Your job with the data below is to output exactly the lines from the one holding "India (22, 1478)" down to the one holding "Натальная карта — онлайн расчет (85, 1586)", both included, and no others.

★ ★ ★ ★ ★

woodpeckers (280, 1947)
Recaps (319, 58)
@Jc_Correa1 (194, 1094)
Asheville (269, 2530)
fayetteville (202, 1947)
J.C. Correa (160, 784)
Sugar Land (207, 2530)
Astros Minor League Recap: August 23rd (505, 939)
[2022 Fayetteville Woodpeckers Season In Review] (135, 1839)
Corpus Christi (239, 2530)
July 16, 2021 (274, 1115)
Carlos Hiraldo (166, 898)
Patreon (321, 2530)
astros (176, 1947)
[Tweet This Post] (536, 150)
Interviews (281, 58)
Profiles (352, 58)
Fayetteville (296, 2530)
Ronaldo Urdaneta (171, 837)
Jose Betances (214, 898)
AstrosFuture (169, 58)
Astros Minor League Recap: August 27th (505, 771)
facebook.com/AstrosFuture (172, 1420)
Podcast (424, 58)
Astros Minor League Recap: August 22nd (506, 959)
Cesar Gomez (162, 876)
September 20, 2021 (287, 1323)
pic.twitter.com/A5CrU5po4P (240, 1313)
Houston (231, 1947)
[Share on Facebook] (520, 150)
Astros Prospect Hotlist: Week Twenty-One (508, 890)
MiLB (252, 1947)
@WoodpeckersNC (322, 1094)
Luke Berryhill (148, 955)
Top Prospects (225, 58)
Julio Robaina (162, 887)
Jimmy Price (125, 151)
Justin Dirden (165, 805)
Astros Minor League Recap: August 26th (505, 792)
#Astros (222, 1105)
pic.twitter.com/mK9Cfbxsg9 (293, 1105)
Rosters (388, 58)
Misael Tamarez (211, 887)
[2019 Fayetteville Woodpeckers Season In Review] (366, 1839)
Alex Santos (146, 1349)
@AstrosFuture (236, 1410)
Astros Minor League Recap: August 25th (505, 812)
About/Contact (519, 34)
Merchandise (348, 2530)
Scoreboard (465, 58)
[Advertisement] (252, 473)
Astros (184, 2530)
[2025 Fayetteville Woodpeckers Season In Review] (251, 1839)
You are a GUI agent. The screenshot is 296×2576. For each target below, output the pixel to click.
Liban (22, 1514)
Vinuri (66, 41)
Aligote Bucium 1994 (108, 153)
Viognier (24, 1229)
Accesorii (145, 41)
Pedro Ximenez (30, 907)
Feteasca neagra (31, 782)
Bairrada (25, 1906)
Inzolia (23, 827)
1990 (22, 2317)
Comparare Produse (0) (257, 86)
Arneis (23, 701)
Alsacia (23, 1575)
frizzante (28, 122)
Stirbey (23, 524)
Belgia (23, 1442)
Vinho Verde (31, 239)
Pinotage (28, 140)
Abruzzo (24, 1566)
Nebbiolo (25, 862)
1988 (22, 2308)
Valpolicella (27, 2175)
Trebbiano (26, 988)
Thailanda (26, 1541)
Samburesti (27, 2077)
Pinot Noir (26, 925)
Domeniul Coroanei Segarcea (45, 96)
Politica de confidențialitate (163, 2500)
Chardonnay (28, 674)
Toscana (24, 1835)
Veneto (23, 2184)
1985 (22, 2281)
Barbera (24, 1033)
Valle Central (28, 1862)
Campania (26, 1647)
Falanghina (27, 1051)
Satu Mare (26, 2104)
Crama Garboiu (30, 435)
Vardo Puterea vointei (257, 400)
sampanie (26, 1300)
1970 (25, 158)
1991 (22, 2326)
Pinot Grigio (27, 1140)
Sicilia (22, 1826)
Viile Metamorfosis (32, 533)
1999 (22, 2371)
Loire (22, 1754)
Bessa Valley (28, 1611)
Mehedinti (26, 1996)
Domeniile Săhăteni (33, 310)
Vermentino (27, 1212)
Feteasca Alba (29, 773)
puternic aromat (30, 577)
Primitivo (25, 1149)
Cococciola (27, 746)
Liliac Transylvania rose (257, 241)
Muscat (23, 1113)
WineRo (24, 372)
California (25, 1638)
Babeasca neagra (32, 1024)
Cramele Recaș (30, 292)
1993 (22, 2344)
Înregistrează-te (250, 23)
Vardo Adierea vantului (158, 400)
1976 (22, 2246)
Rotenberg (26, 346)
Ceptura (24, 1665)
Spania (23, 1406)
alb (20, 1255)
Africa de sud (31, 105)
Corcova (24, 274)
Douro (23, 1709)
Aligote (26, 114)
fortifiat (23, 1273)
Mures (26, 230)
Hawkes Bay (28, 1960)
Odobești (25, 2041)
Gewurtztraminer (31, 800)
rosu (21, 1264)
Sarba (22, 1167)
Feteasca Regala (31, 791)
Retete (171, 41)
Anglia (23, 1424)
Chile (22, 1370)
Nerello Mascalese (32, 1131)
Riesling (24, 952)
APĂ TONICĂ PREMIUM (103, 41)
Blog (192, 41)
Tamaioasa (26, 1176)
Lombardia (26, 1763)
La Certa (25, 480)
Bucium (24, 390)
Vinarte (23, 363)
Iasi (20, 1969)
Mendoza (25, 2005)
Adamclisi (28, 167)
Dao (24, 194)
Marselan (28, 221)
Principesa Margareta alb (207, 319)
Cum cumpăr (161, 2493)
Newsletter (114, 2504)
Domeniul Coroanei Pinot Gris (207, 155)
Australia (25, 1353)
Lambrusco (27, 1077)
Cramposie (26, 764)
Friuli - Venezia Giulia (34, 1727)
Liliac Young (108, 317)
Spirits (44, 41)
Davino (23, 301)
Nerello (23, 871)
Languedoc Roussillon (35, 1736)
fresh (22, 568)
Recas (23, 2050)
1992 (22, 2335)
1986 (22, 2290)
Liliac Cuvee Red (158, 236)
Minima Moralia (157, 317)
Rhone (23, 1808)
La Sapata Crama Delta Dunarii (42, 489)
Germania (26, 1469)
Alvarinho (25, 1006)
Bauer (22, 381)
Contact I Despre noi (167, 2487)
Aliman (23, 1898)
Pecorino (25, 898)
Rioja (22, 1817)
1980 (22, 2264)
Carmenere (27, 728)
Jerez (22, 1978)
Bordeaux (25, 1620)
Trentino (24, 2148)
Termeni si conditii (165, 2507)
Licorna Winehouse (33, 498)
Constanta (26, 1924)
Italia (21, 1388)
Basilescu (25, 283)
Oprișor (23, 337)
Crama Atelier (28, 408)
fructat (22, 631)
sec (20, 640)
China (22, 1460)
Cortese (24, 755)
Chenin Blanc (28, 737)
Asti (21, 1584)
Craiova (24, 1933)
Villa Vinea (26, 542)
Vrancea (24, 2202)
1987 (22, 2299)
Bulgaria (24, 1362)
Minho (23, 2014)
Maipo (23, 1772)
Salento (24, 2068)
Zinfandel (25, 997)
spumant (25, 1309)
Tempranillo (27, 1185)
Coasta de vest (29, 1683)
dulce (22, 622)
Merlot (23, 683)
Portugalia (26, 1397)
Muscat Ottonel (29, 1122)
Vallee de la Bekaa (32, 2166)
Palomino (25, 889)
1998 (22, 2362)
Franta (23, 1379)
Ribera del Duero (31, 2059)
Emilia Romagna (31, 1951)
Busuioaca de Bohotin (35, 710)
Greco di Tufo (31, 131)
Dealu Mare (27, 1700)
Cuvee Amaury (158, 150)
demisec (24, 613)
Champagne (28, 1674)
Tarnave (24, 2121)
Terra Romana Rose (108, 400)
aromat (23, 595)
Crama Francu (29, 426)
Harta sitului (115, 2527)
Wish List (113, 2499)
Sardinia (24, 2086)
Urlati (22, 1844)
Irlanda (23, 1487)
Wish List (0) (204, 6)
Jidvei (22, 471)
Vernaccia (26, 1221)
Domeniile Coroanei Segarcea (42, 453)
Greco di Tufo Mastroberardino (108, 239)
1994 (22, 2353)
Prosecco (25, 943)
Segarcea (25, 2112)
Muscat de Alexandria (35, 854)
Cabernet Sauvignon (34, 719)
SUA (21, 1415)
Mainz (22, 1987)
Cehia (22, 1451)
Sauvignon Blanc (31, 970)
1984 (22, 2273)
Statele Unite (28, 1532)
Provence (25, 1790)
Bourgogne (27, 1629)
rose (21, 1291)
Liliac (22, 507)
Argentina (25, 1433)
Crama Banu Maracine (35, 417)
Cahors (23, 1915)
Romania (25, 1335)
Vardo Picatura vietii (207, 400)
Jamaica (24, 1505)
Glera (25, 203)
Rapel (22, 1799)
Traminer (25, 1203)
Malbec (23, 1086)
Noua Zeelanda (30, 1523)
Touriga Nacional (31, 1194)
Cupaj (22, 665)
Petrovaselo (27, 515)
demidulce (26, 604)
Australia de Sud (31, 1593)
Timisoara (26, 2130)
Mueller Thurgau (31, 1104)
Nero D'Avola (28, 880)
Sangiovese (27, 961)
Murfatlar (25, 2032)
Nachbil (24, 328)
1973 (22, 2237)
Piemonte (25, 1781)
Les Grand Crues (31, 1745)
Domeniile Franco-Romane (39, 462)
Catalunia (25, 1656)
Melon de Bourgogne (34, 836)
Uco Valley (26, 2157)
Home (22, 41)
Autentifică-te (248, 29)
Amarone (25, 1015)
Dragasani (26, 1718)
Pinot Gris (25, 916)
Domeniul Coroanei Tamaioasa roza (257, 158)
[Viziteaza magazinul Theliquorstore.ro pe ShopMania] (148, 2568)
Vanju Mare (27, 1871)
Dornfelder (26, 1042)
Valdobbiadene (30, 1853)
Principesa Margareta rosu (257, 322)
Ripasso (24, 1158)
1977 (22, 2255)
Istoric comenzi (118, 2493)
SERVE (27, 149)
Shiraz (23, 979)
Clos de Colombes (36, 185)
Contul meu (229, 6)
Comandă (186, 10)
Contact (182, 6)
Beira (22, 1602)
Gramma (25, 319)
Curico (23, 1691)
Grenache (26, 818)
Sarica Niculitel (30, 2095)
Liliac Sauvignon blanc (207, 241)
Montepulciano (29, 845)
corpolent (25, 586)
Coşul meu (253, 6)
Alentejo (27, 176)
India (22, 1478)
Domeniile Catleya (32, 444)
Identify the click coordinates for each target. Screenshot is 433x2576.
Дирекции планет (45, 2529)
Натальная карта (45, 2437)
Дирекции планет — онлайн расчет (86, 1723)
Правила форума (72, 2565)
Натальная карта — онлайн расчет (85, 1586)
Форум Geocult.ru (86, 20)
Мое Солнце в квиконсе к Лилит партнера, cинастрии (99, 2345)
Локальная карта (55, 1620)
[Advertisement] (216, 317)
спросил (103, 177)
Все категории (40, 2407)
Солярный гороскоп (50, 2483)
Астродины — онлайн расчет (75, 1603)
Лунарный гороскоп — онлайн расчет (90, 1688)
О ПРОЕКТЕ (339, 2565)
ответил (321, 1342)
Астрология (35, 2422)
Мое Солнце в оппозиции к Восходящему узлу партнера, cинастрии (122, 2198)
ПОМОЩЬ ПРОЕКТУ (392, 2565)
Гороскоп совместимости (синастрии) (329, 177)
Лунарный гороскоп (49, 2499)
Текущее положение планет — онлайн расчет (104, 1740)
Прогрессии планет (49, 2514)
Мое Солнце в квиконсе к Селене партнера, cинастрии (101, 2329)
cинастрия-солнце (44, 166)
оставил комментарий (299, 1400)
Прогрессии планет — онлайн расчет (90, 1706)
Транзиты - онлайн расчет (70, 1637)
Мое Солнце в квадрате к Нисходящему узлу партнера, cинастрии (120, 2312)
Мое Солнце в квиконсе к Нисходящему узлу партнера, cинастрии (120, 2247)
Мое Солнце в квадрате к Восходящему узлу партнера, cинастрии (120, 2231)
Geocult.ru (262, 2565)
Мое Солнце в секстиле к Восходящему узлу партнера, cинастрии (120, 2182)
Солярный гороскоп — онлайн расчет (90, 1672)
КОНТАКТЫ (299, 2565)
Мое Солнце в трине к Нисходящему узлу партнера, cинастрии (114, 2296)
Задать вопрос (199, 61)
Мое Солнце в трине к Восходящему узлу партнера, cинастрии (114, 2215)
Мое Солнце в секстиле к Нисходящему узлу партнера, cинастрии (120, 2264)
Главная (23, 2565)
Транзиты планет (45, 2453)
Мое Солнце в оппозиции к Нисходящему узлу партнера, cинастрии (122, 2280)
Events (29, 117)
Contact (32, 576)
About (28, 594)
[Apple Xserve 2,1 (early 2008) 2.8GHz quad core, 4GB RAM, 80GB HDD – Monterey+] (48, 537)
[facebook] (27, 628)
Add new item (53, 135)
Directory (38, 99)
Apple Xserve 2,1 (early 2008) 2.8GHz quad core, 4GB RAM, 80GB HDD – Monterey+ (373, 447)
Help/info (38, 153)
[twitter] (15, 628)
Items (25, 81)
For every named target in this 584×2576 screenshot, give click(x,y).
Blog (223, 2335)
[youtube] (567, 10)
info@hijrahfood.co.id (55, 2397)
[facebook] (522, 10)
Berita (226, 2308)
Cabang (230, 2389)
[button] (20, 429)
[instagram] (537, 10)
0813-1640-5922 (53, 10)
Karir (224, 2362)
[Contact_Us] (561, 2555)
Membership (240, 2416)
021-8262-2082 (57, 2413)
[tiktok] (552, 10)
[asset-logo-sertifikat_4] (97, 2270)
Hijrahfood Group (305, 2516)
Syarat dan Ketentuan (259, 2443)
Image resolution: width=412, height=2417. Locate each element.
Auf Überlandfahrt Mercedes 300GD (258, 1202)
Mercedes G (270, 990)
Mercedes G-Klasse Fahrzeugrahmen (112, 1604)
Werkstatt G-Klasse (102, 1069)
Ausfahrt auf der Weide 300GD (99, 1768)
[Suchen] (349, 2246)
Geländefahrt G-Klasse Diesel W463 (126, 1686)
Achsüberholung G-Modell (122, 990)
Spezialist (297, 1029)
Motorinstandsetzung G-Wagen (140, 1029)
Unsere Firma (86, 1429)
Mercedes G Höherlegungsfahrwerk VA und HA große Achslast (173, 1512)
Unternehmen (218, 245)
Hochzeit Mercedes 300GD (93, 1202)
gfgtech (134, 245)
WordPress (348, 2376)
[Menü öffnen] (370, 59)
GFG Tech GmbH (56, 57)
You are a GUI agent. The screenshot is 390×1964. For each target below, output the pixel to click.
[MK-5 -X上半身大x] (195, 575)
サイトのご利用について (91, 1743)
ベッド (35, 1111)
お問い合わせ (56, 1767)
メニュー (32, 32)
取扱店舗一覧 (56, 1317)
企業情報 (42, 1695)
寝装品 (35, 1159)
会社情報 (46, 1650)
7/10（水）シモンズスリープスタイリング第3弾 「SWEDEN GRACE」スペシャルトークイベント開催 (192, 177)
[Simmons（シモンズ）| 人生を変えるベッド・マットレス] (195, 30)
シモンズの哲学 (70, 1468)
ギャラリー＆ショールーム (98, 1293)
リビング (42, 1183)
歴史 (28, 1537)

★ ★ ★ ★ ★

ANSWER BOX -
India (22, 1478)
Domeniile Catleya (32, 444)
Identify the click coordinates for each target. Screenshot is 433x2576.
Дирекции планет (45, 2529)
Натальная карта (45, 2437)
Дирекции планет — онлайн расчет (86, 1723)
Правила форума (72, 2565)
Натальная карта — онлайн расчет (85, 1586)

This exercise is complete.